Le protégé d’Olivier Rochus veut franchir une étape en 2017. L’ATP 250 de Doha n’est que la première étape d’une nouvelle phase de sa carrière.

"J’ai défini avec Oli un programme ambitieux. Je veux vivre une saison complète sur le circuit ATP. Je jouerai encore quelques challengers, mais je vise surtout les ATP. En 2016, je voulais me rapprocher du Top 100 . En 2017, je veux affronter chaque semaine le Top 100. Je n’en ai pas peur. Lors de mon premier match à Doha, j’avais un niveau de jeu qui m’aurait permis de jouer contre un Top 60 ou 70."

Avant de voir plus loin, il profite de son séjour à Doha où il a découvert un autre univers. "C’est l’un des meilleurs ATP 250 de l’année. Le plateau est très relevé. Le prize-money est énorme. L’organisation est incroyable. Quand j’ai atterri à l’aéroport, j’ai été pris en charge dans une grosse voiture en moins de deux minutes. Si je donne mes vêtements à laver, on me les ramène dans l’après-midi. À mon arrivée, j’ai reçu un iPhone. C’est simple, je n’ai rien à faire."

Il doit juste se concentrer sur son tennis. Il apprend à côtoyer les plus grandes légendes de son sport. "J’en parlais avec mes potes. Je suis amusé lorsque je prends l’ascenseur avec Murray ou lorsque je suis dans la file après Djokovic pour réserver mon terrain d’entraînement. C’est amusant, mais je m’en fous un peu."

Parmi les stars, il croise de temps en temps la route de David Goffin, également présent à Doha. "Nous avons des horaires différents. Je l’ai vu ce matin (mardi matin). Il m’a parlé de mon match qu’il avait suivi. Nous avons discuté de tout et de rien durant 15 minutes."

Ce mercredi, il remontera sur le terrain pour défier un vieux crocodile du circuit, Radek Stepanek, un papy de 38 ans. "Moi, je l’ai vu à la télévision. Je sais qu’il est malin avec ses amorties et ses lobs. Il change bien le rythme de ses balles."

Il ne s’inquiète pas trop car il a une arme secrète : Olivier Rochus. "Il le connaît très bien. Oli a déjà affronté de nombreux joueurs qui sont toujours sur le circuit."

Le binôme Moody-Oli se révèle très efficace. En un an, il a déjà fait ses preuves.
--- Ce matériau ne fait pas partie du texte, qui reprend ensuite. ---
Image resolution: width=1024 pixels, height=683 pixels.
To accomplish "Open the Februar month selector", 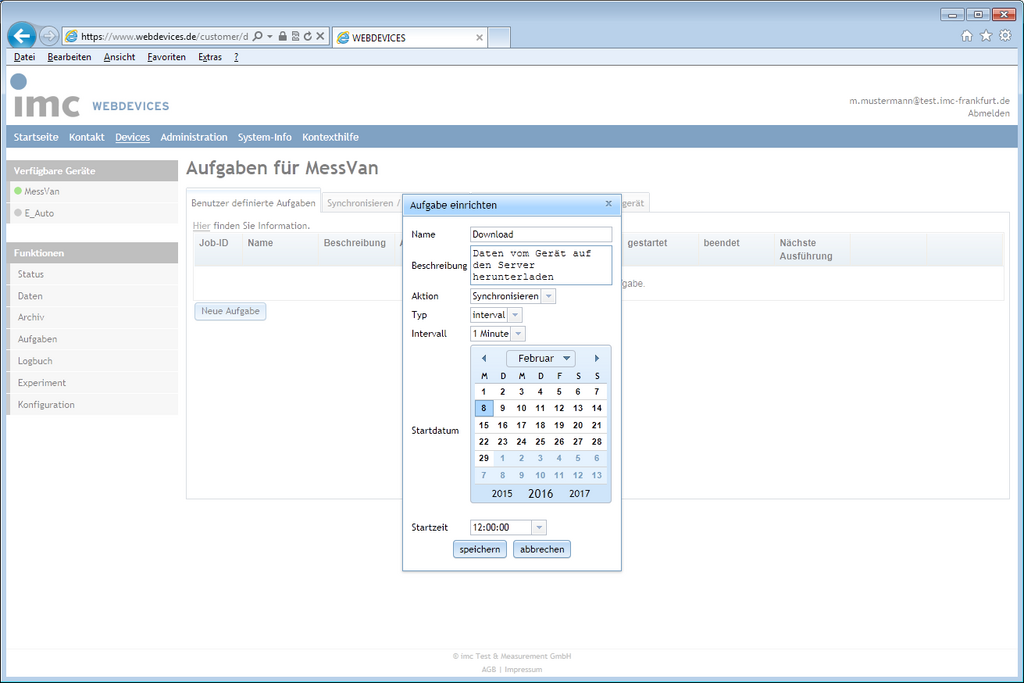I will coord(540,358).
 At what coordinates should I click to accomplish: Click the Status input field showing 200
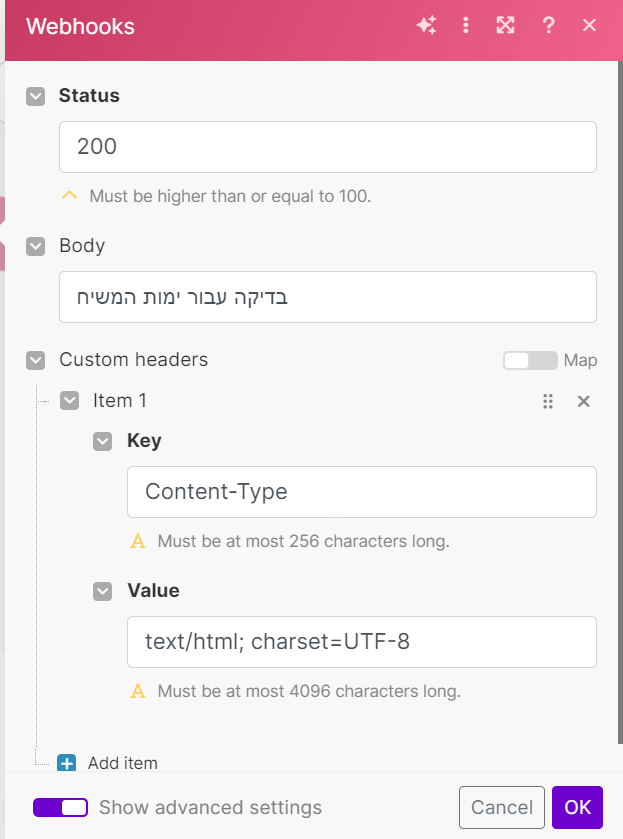click(328, 147)
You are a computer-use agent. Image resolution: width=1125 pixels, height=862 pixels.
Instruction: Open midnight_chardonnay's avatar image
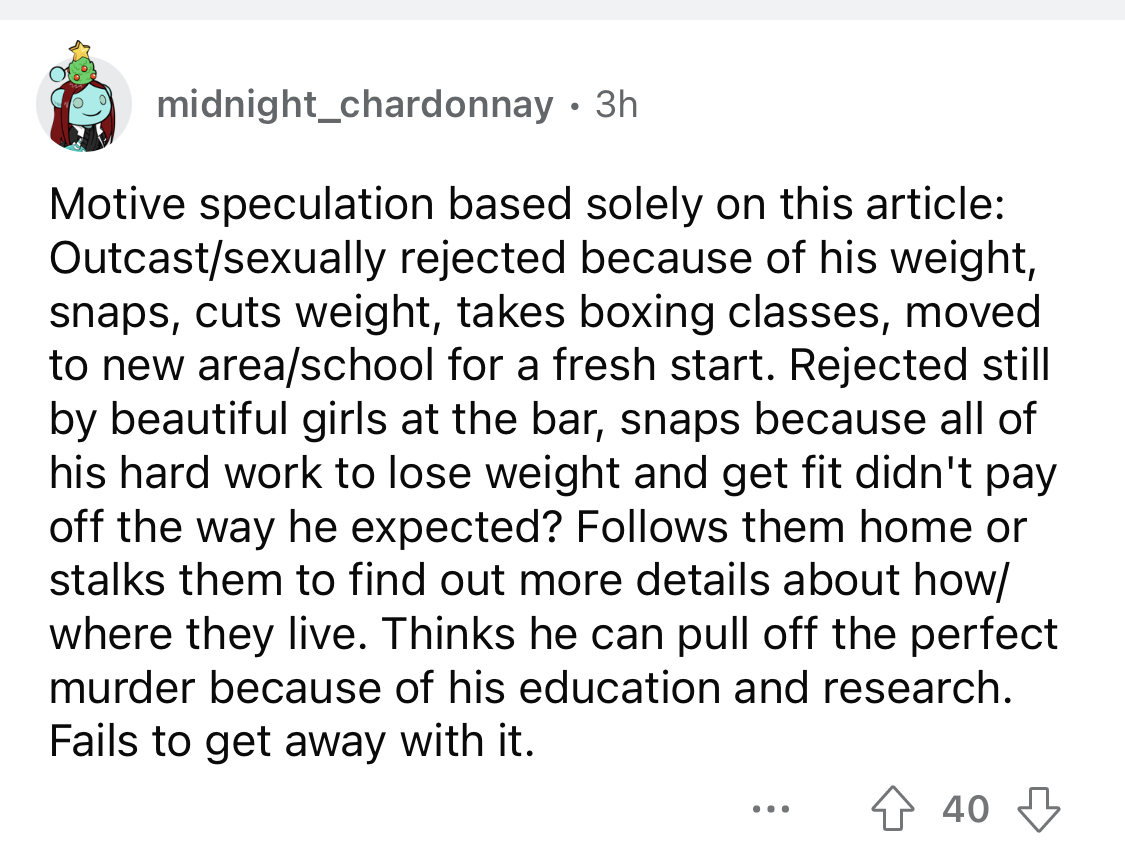pyautogui.click(x=84, y=99)
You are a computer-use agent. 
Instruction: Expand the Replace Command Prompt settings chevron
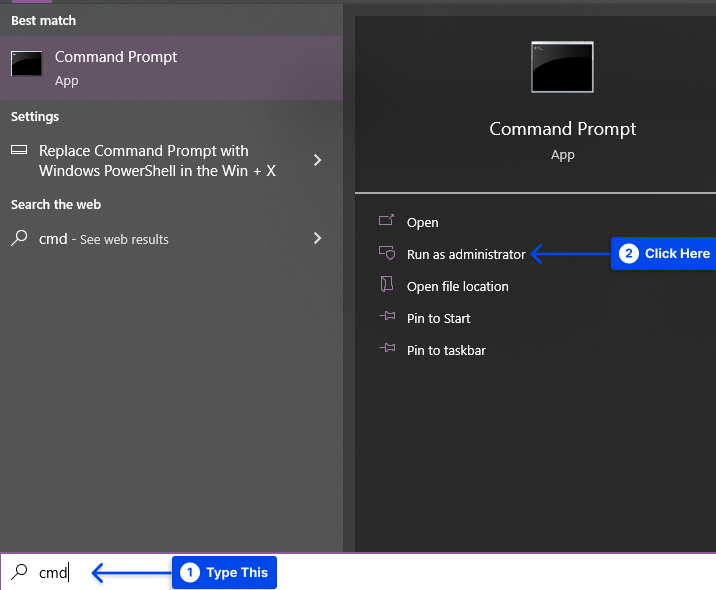click(x=317, y=160)
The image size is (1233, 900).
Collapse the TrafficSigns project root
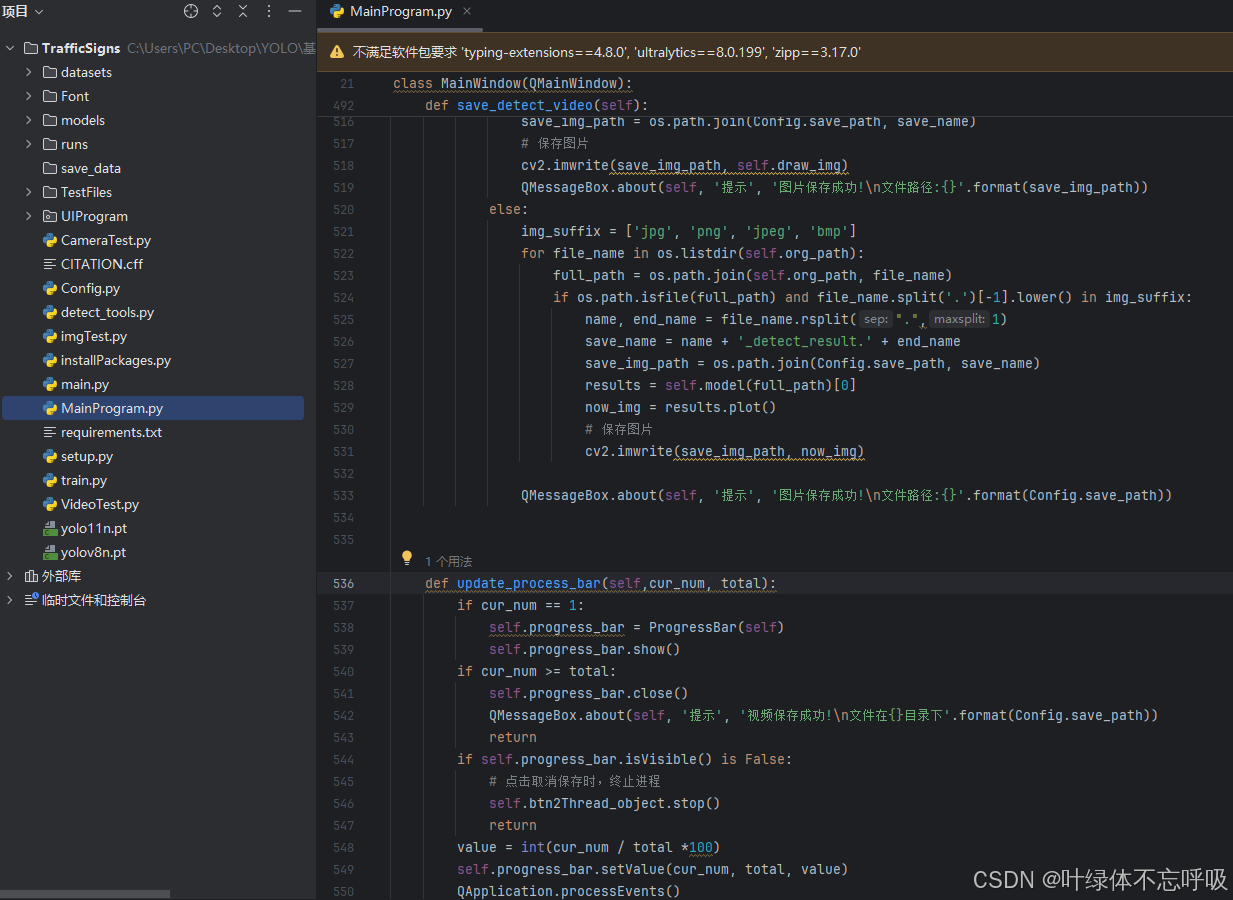[x=10, y=48]
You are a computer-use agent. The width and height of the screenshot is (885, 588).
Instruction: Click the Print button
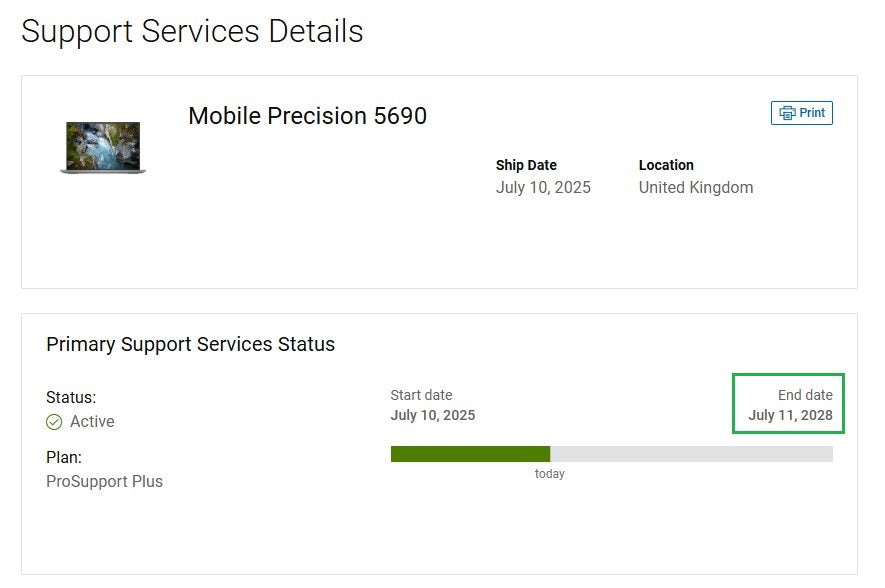pos(801,113)

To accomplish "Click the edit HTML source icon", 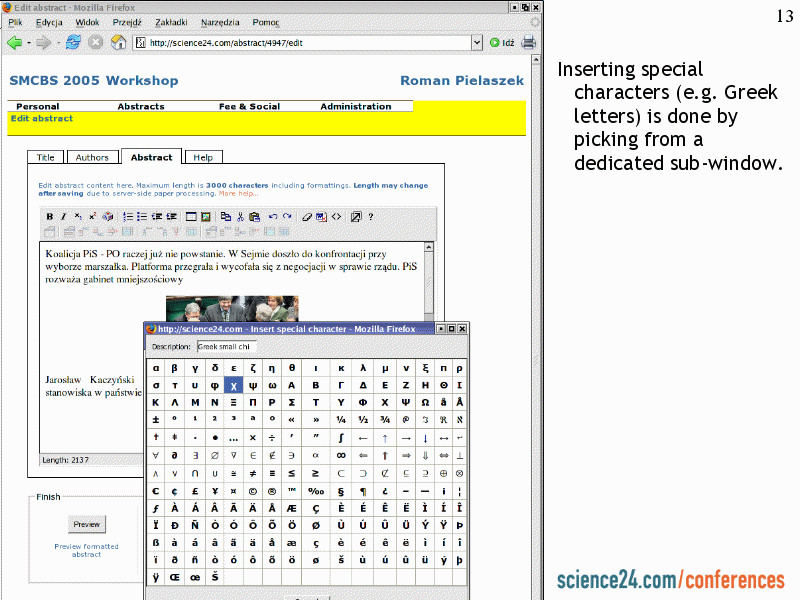I will pyautogui.click(x=336, y=216).
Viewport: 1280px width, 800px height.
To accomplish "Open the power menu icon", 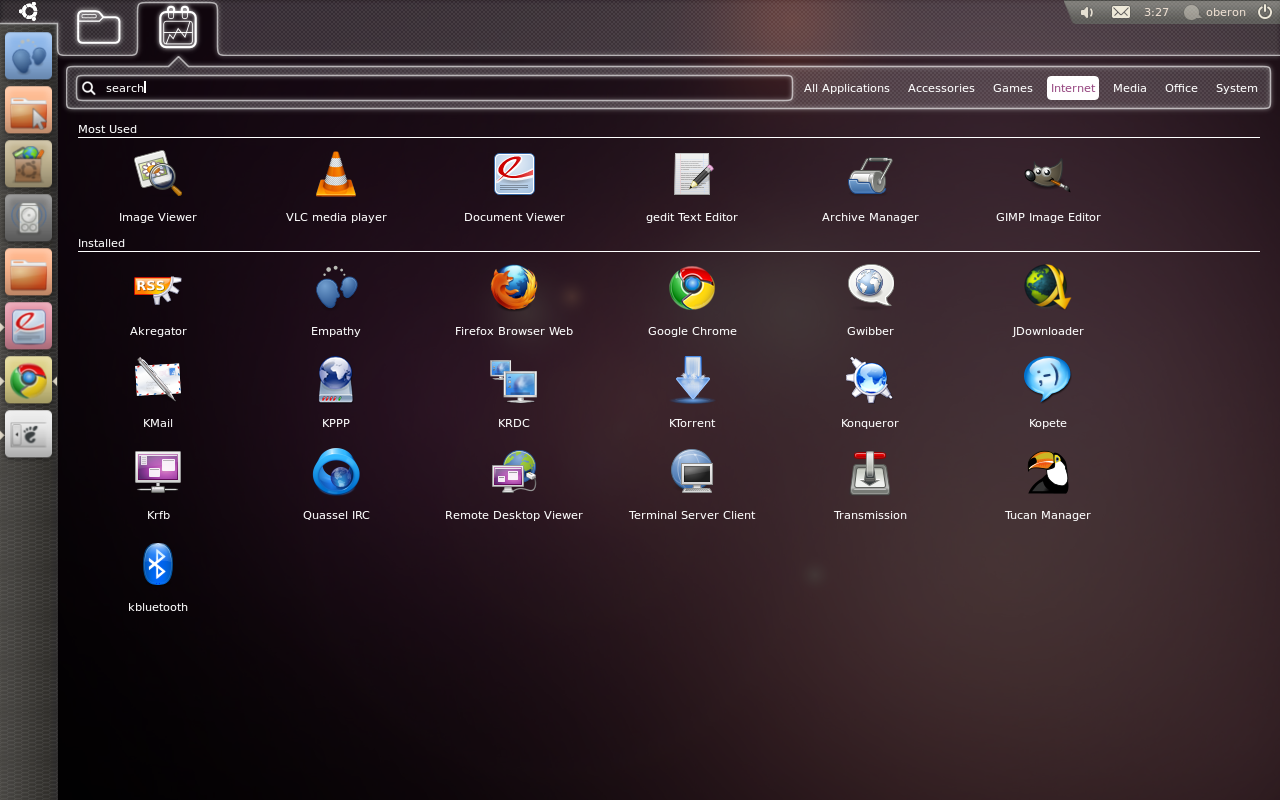I will pos(1264,12).
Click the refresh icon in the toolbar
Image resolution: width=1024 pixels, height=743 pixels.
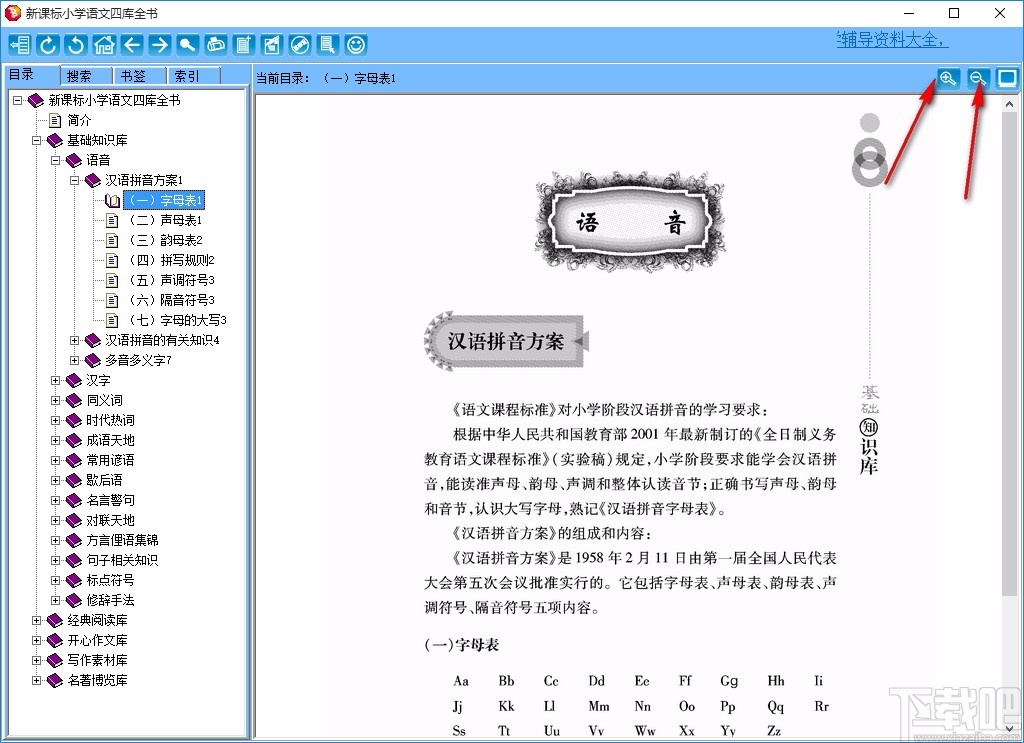(x=47, y=44)
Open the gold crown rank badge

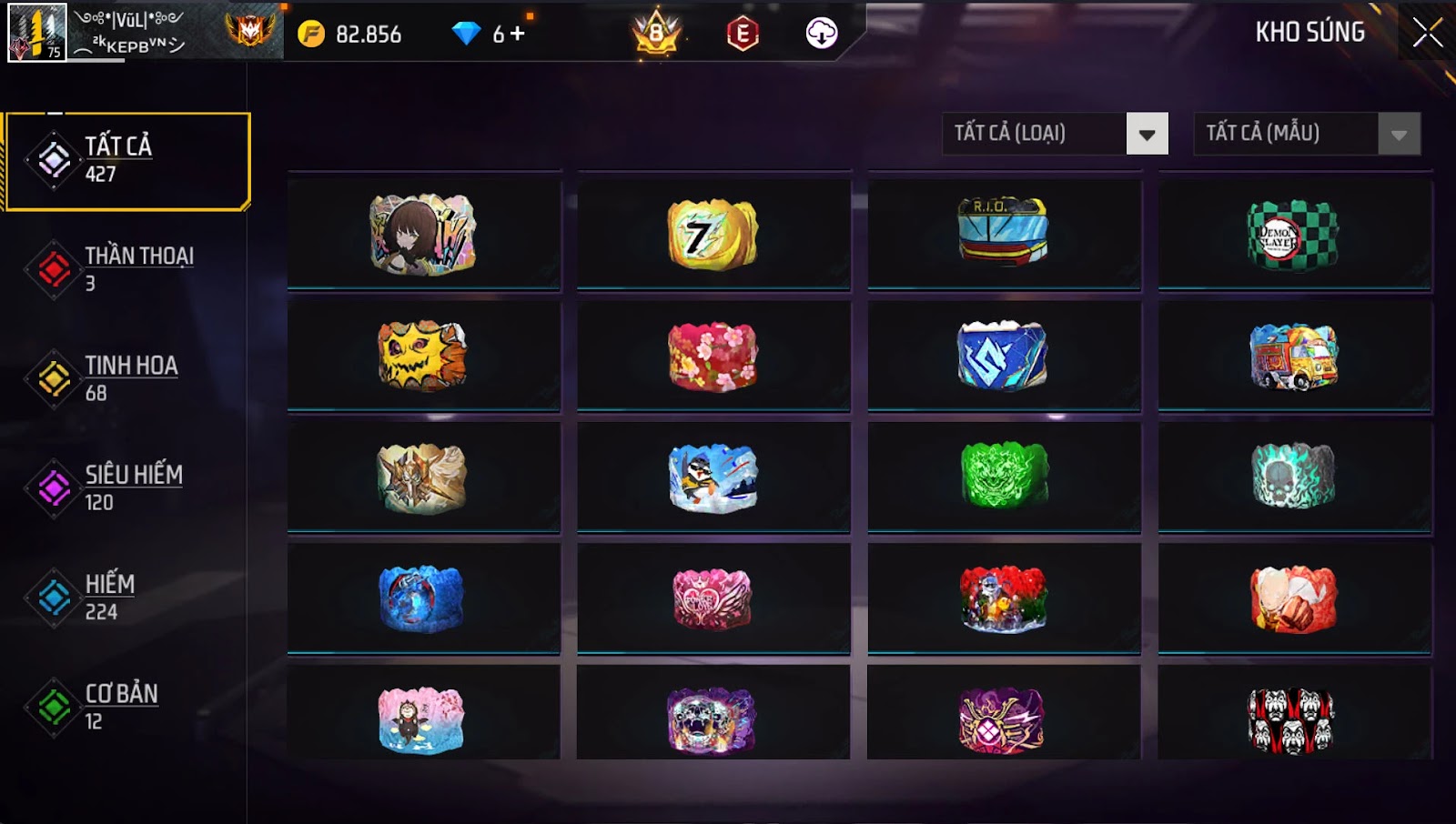coord(657,34)
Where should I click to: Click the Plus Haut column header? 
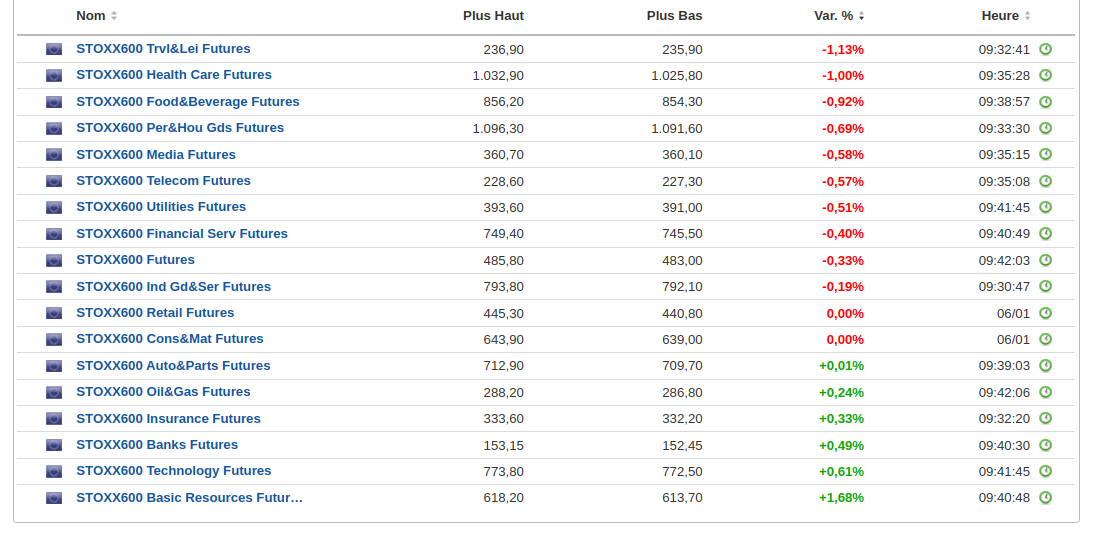click(x=493, y=16)
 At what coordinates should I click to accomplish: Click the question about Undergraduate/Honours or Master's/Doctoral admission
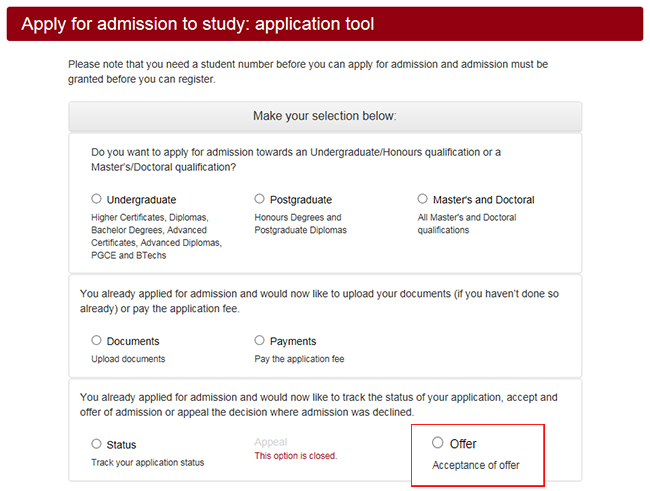point(296,160)
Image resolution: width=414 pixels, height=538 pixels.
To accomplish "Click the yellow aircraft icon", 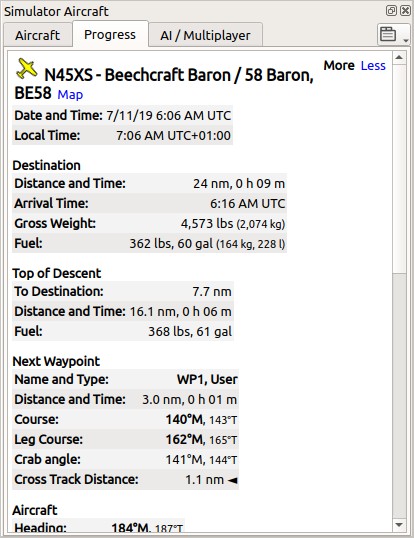I will (x=26, y=69).
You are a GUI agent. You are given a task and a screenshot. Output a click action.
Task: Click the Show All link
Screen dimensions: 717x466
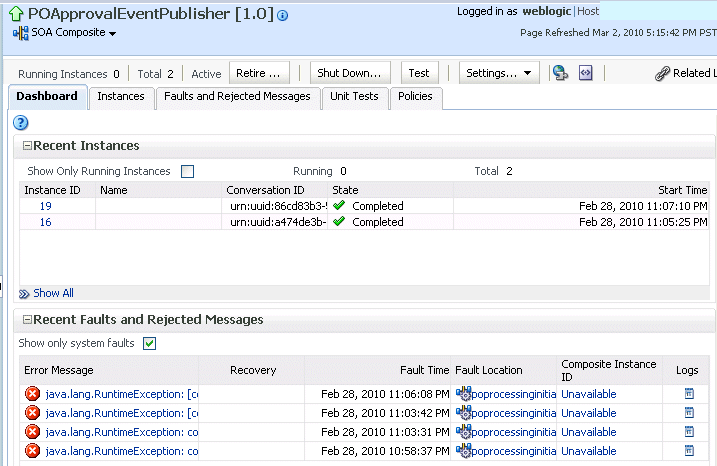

Arthur De Greef ne tarit pas d’éloges sur le petit Auvelaisien qui s’avère être un excellent coach. "Il a une vision claire du jeu. Il n’a pas voulu changer tous mes coups. Il a apporté quelques retouches à gauche et à droite. Ces petits détails ont eu un grand impact sur l’efficacité de mon jeu. Par exemple, il m’a poussé à slicer plus souvent. Je suis convaincu qu’il est arrivé au bon moment de ma carrière. Il connaît toutes les surfaces, presque tous mes adversaires, tous les kinés du circuit,… Moi, je suis le petit nouveau. Lui, il m’ouvre toutes les portes", conclut celui qui voyagera avec son coach entre 15 et 20 semaines sur la saison.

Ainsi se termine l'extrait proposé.